■ **Challenge A**
Write out the section of the passage on Robinhood options stop-loss orders from "I’m assuming if" to "any other platform.", word for word.
■ **Challenge B**
Extend the passage on Robinhood options stop-loss orders, picking up immediately after its final sentence.

------ Given passage ------

Nothing in Robin Hood allows you to trigger a stop-loss based on the underlying stock or ETF price.

And if you don’t understand how premium moves, you can easily get stopped out way earlier than you intended.

So, in this story, I want to show you exactly how stop-loss orders work on Robin Hood for options, what types of orders you have available to you, what you can’t do on Robin Hood, how it works on the desktop platform and Robin Hood Legend, and an example.

Let’s jump right into it.

So, before we place a stop-loss order on Robin Hood, we need to know what the platform is actually capable of.

So, I want to outline that really quickly.

So, you can set a stop-loss based on the premium of the option contract you’re trading.

You can set a stop limit order.

You can set a limit sell order, whether it’s a stop-loss or technically it could be a take-profit order.

And you can set price alerts on the underlying stock.

Robin Hood cannot trigger a stop based on the underlying stock or ETF price, set OCO or one cancels the other brackets, automate exits using conditional logic, and prevent slippage in fast-moving or highly volatile markets.

So everything is really just tied to the option premium and not the specific levels of the underlying stock.

All right, so I got an example up on the screen right now.

This is an option contract that I just bought about 20 to 30 minutes ago, before I made this story. So I can show you the example.

I’m assuming if you’re reading this story on stop losses, you probably know how to buy an option contract.

And I’ve got a story from way back in the past, going over how all this stuff. So, if you ever want to check things out, I’ve got a ton of playlists that dive deeper.

But what I did also cover in a prior story was really talking about options, stop losses in general, not just Robin, not just any other platform.

And what I dive deep into is premium-based versus underlying-based, time-based stops, how premiums move, and we cover it more into why you would want to use a certain method or not.

So, that story could be really, really helpful if you’re still confused on premium-based versus underlying-based versus like saying things like conditional logic.

That’s kind of more advanced, but we do touch on a lot of that stuff in that story if you’re curious. I’ll link that one up below this one. If not, it’s up on the channel already.

So, let’s go over the basics to closing out a position with a stop-loss order on an option contract.

So, here’s an option contract.

When I’m filming the video, this actually expires today, so it’s like super cheap.

I bought an out-of-the-money contract, but it is also a Fed meeting day. So, we’re gonna get the Fed interest rate announcement.

------ Information shown ------

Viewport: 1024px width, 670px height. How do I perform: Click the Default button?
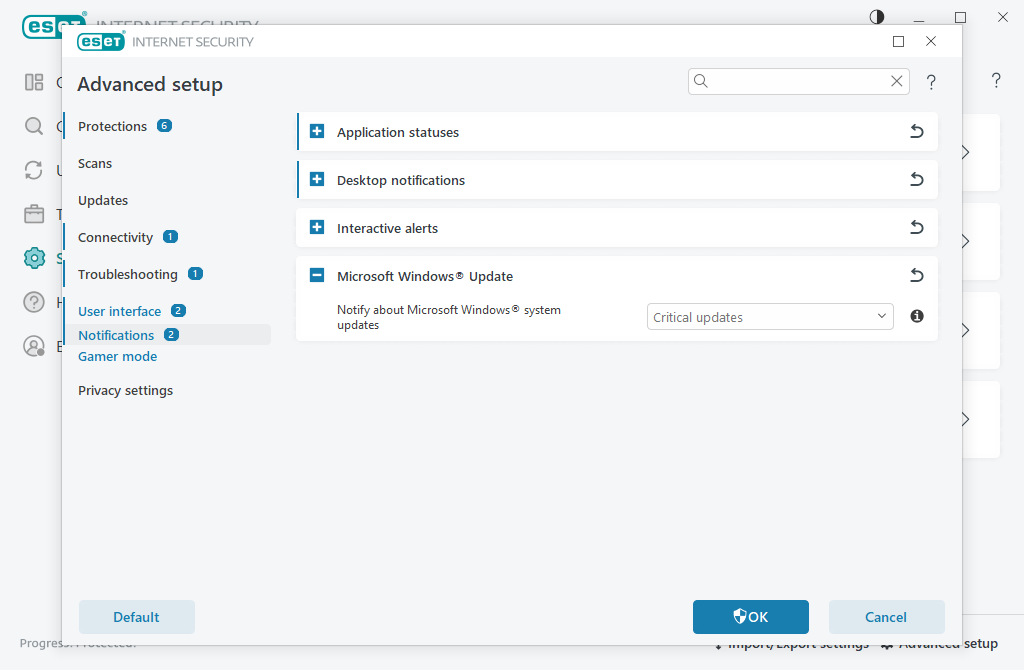coord(136,617)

------

■ **Task answer A**
I’m assuming if you’re reading this story on stop losses, you probably know how to buy an option contract.

And I’ve got a story from way back in the past, going over how all this stuff. So, if you ever want to check things out, I’ve got a ton of playlists that dive deeper.

But what I did also cover in a prior story was really talking about options, stop losses in general, not just Robin, not just any other platform.

■ **Task answer B**
So, technically, it’s like it’s almost like a lottery ticket.

I’m not actually gonna, well, I guess I could. It’s 10 bucks, 12 bucks, whatever. I could hold it through the expiration.

So, if it goes, great. If it doesn’t go, I lose $11 cuz I bought it for 11. Okay, but for the sake of this story, we see that we now have the option when I click on, and I’ve pulled up the option contract that I own in Robin.

Now, this is on the regular kind of desktop platform.

This would look pretty much the same on your phone or a mobile device. This is just way bigger, so it’s easier to make a story on.

I will show you this in legend in just one second.

So, we’ll come to that.

I’m going to get to that.

Let’s just talk about this here first.

So, we go to sell to close.

And if I hit the drop-down menu, we have a couple of different order types that pop up.

I have a limit order and then a stop limit order.

That’s all I’m going to see inside the desktop platform.

You’re going to see a bit more, or I guess there’ll be some other options on the Legend platform, which we’ll show you in a second.

Click on the number of contracts I have, and set my limit price if I have it set to a limit order.

And this is not going to be a stop-loss. This is just like, okay, I want this to sell at 20 cents.

And I can set it for a time in force today or good till canceled if this doesn’t expire today, and it expires, you know, a couple of days or weeks down the road.

And then that’s it, you know, from 9:30 a.m. until 4 4:15 I guess, P.M. because options now they give you that extra 15 minutes.

You know, I can, you know, let this thing play out, and if it ever hits 20 cents, it’ll take me out.

That’s it. That’s not the stop order we’re looking for.

So, I hit this drop-down, and now I have the option to hit stop limit.

So, now what’s going to happen, it’s going to give me a limit price and a stop price.

If I clear it out, it’ll default to what the current price or the best fill price will be.

But what I want to do first is set a stop price.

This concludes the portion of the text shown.